Background and Relevance: A major obstacle to development of potential anti-cancer agents that contain medium-sized rings is the inability to produce these seven- to ten-member carbocycles efficiently. This proposal addresses a deficiency in strategies to form medium-sized rings. This proposal develops a convergent approach to a class of molecules with broad yet selective anti-cancer and anti-alzheimers activities: the guaianolide sesquiterpenes. The guaianolide sesquiterpenes include dehydrocostuslactone, and thiapsigargin. Dehydrocostuslactone shows cytotoxicities comparable to those of cisplatin in several key cancer cell lines. Thapsigargin promotes cell death in proliferative and quiescent cells including androgen-independent prostate cancer cells, which do not respond to conventional chemotherapy. Thiapsigargin analogues have been accessed through 29-step syntheses, and are more potent than thiapsigargin. Better synthetic methods are necessary to produce these molecular architectures so as to develop cost-effective cancer treatments. The tools we develop herein will be relevant to construction of a range of unrelated cytotoxic compounds that incorporate medium-sized rings.

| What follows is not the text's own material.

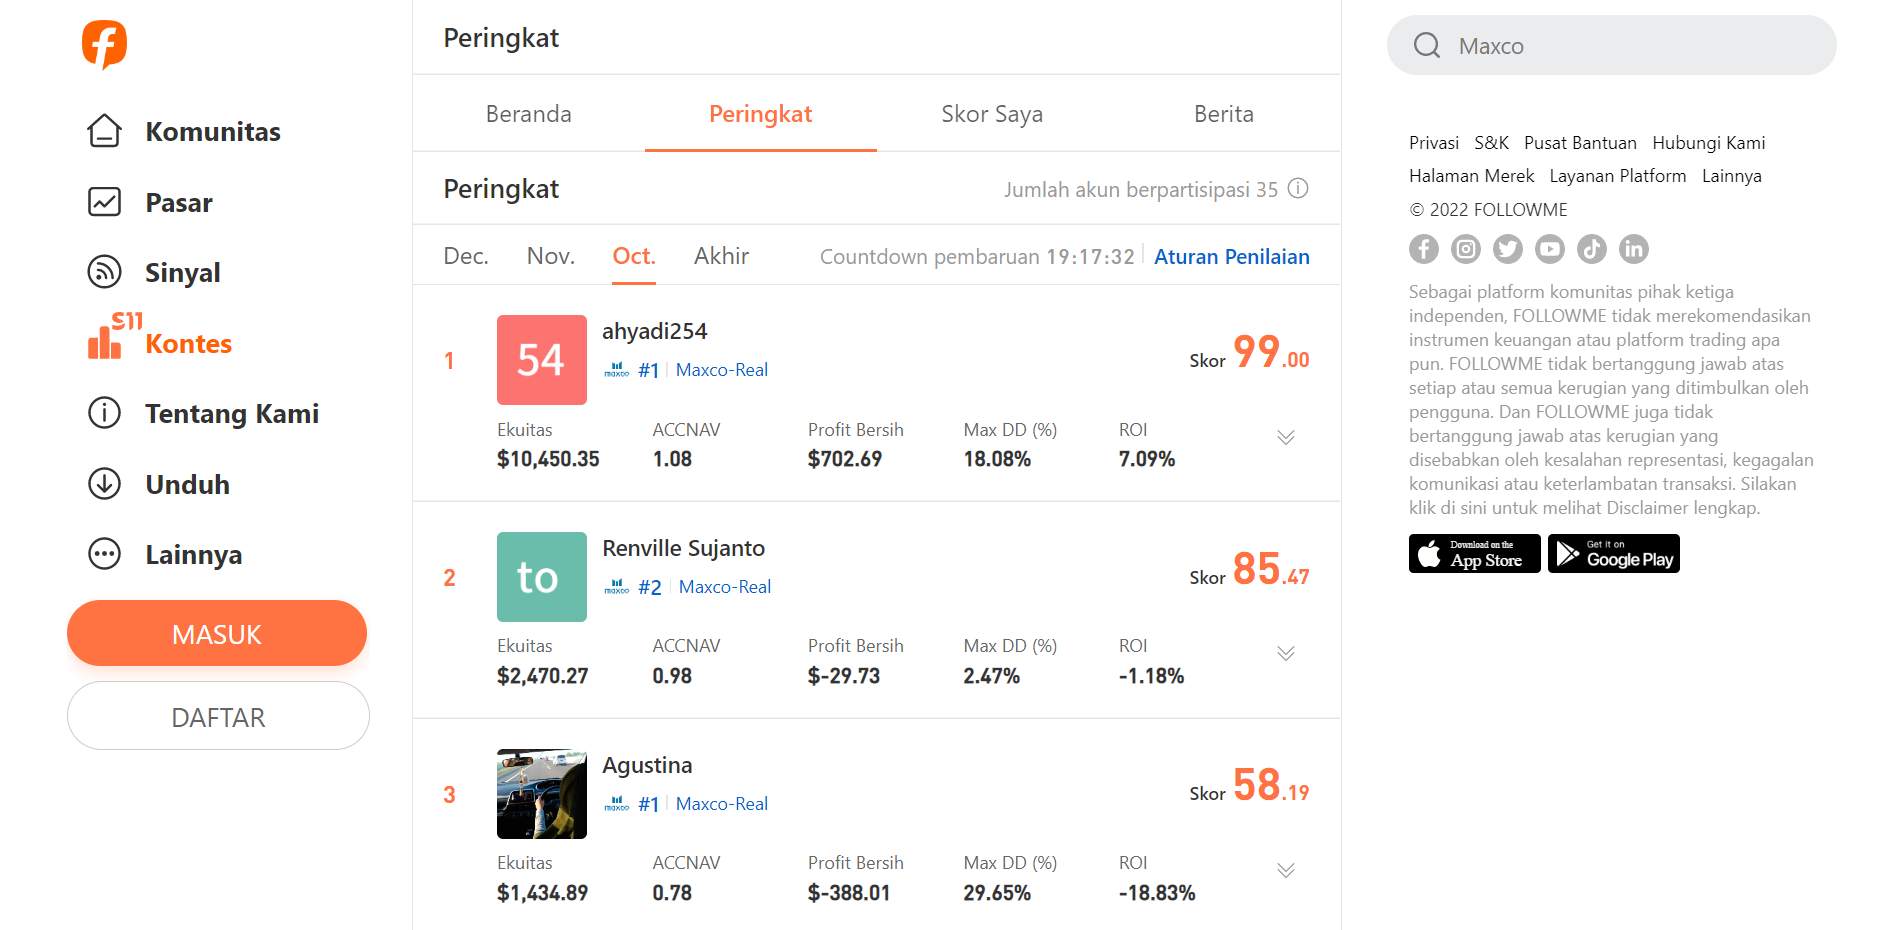
Task: Open the TikTok social icon
Action: 1592,249
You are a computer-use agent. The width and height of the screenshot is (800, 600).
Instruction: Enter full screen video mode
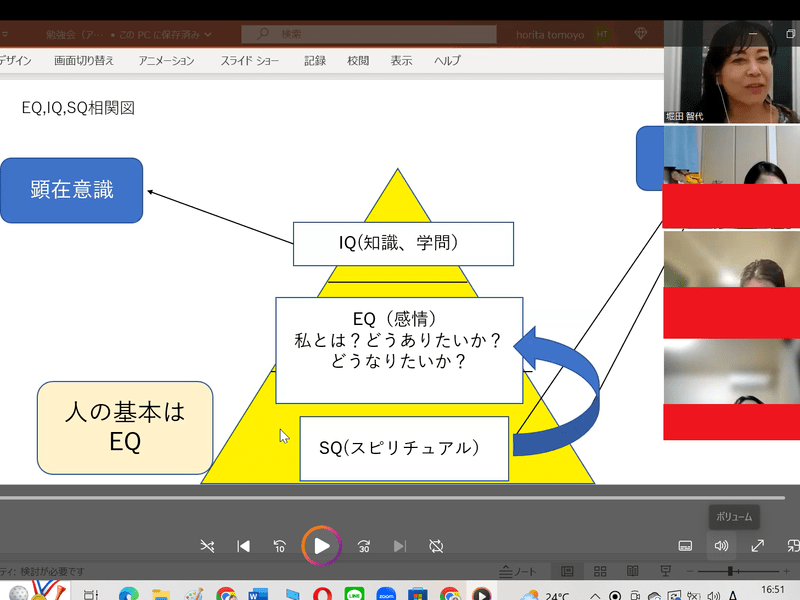[x=758, y=546]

Specific aims : These investigations will develop a Heck-type carbon-carbon cross-coupling involving metal-catalyzed scission of a carbon-activator bond, a hitherto unreported technology.

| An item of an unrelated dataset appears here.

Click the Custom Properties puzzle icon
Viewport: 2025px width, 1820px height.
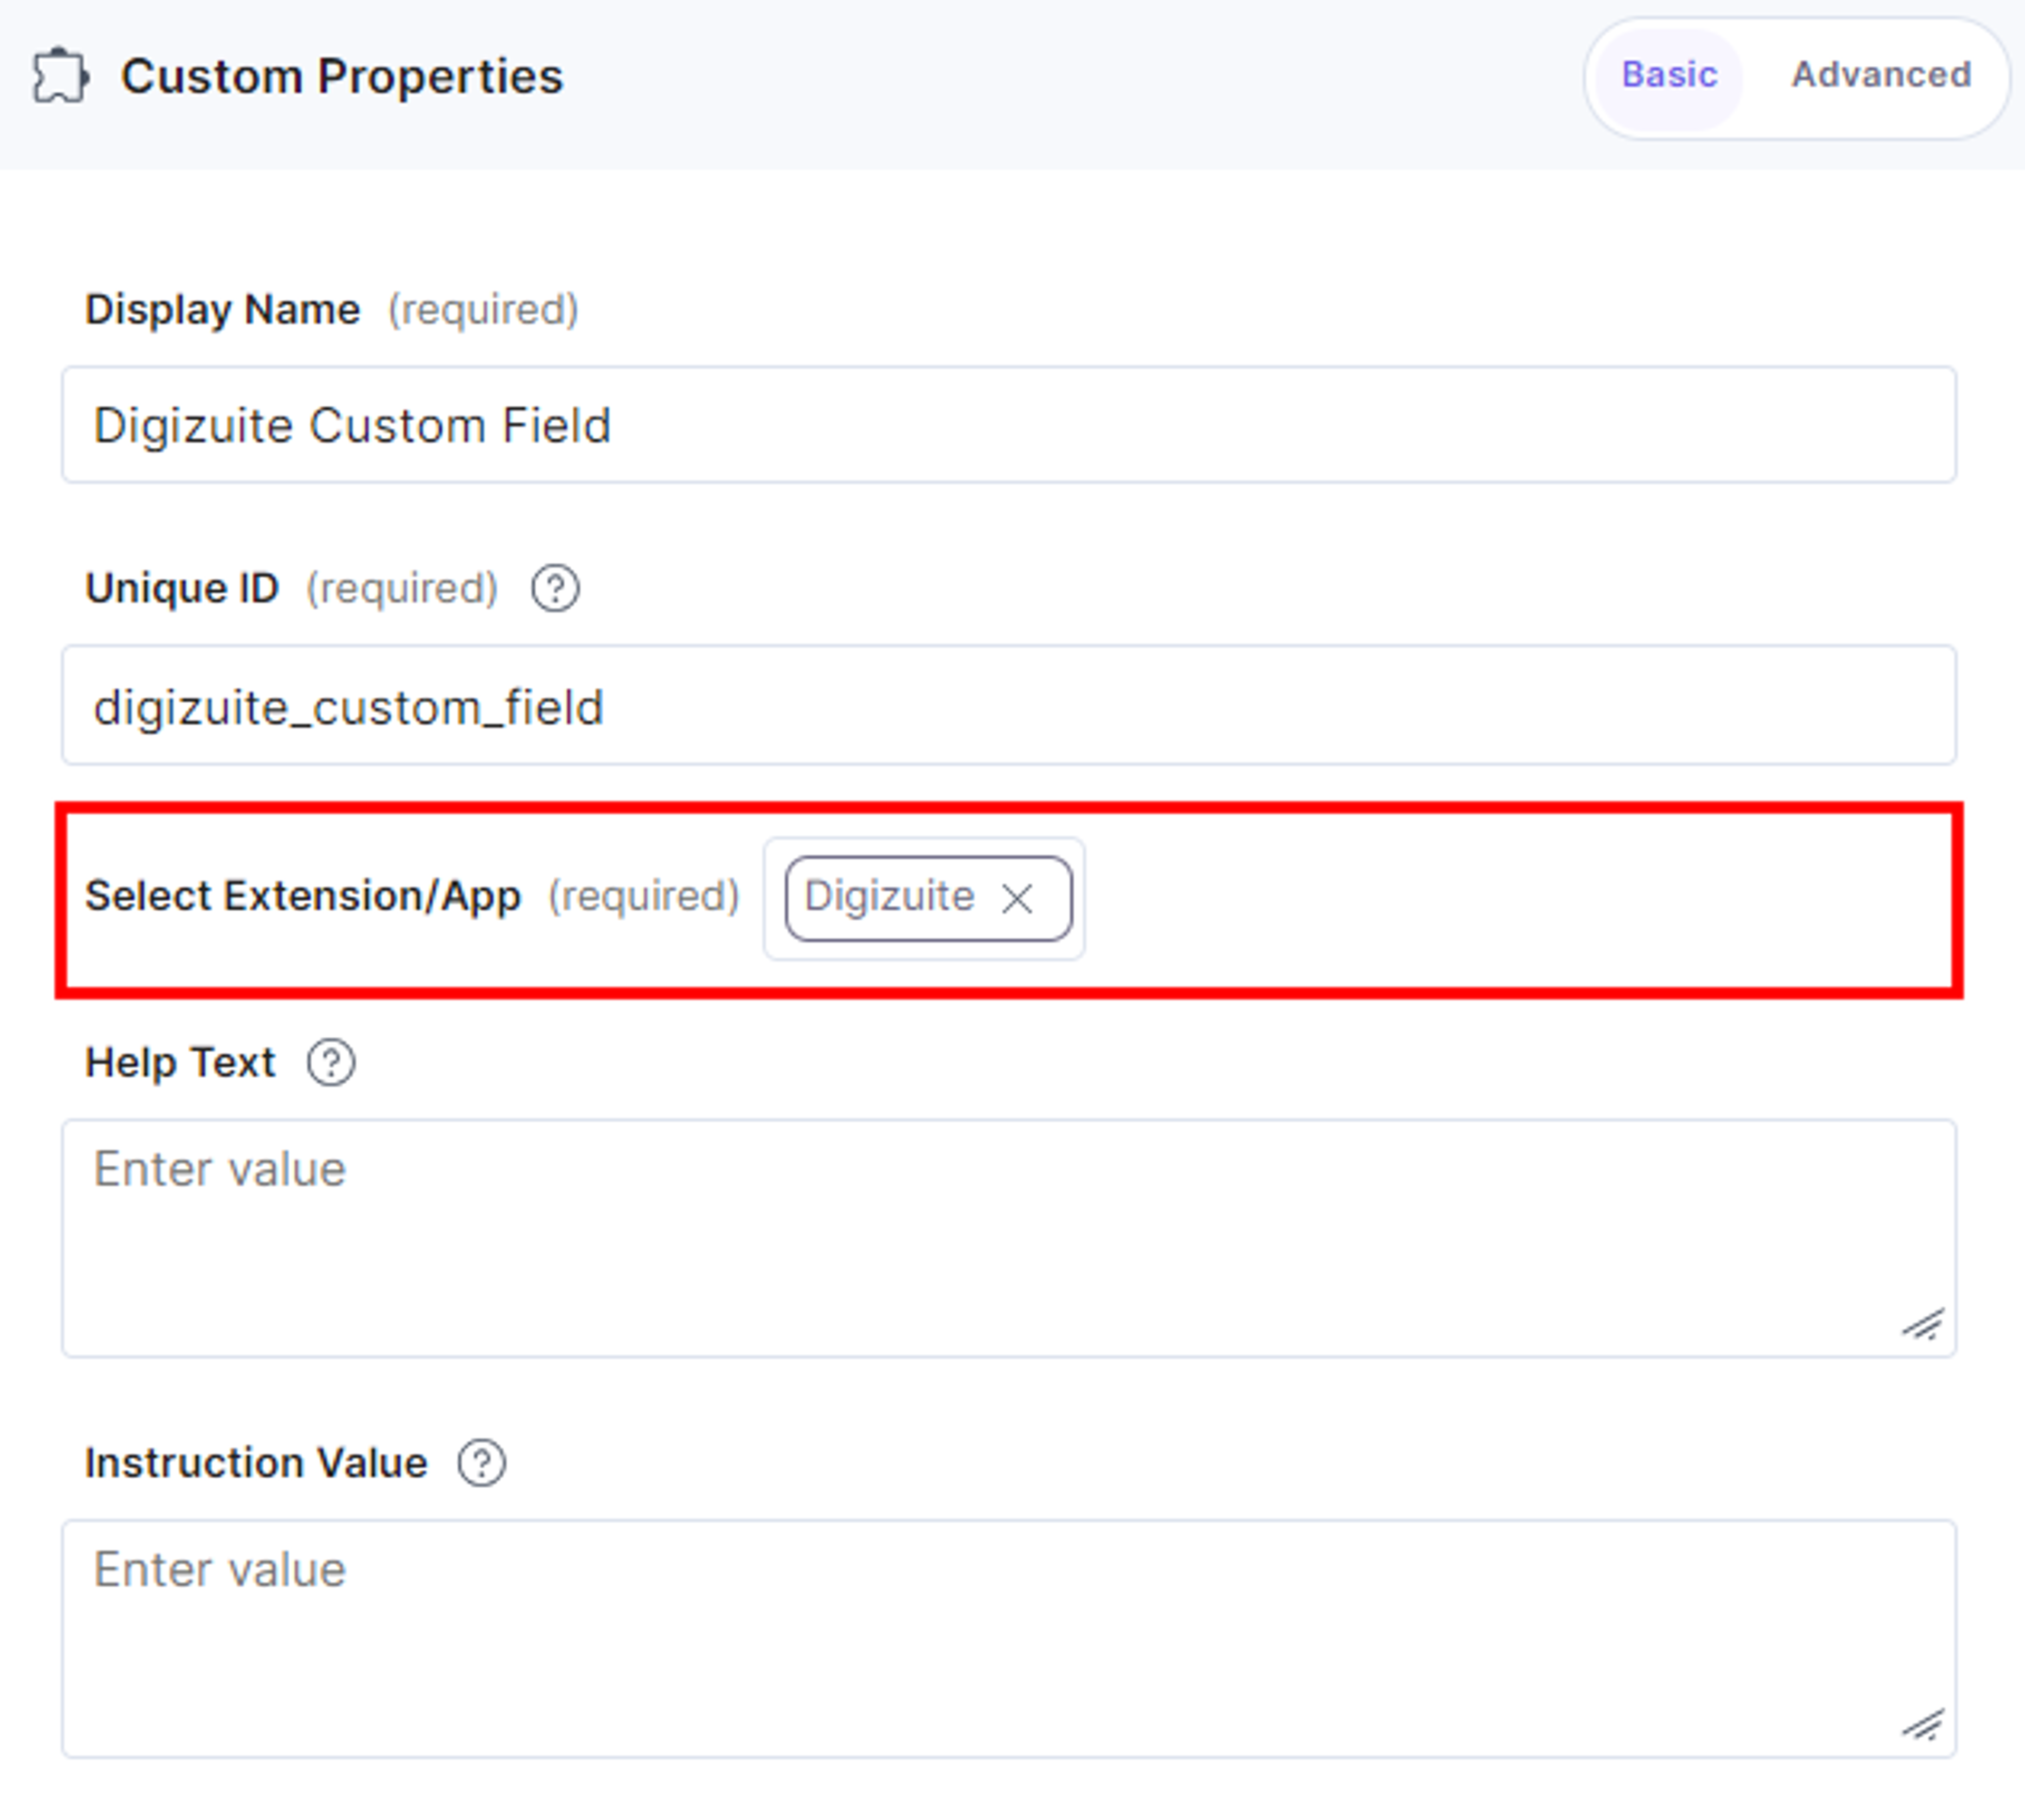[60, 76]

The specific aims of this proposal are to develop (1) the intramolecular Heck-type olefination of activated acyl compounds to forge medium-sized carbocycles;(2) the intramolecular Heck olefination with activated heteroaromatics to assemble medium-sized rings;(3) the intermolecular carbon-carbon coupling of alkenes with activated substrates;(4) the highly-convergent synthesis of seven-membered rings through tandem sequential Heck- type olefinations with activated heteroaromatic ester-type compounds. Study design: The design requirements of this method are dictated by the mechanism for Heck-t5T)e cyclization.. To launch investigations, a simple substrate will be employed to optimize carbon-carbon cross- couplings. Optimal conditions will be applied to more complex substrates to construct the structural scaffolds of potential cancer treatments, including dehydrocostuslactone, thapsigargin and sargassinone.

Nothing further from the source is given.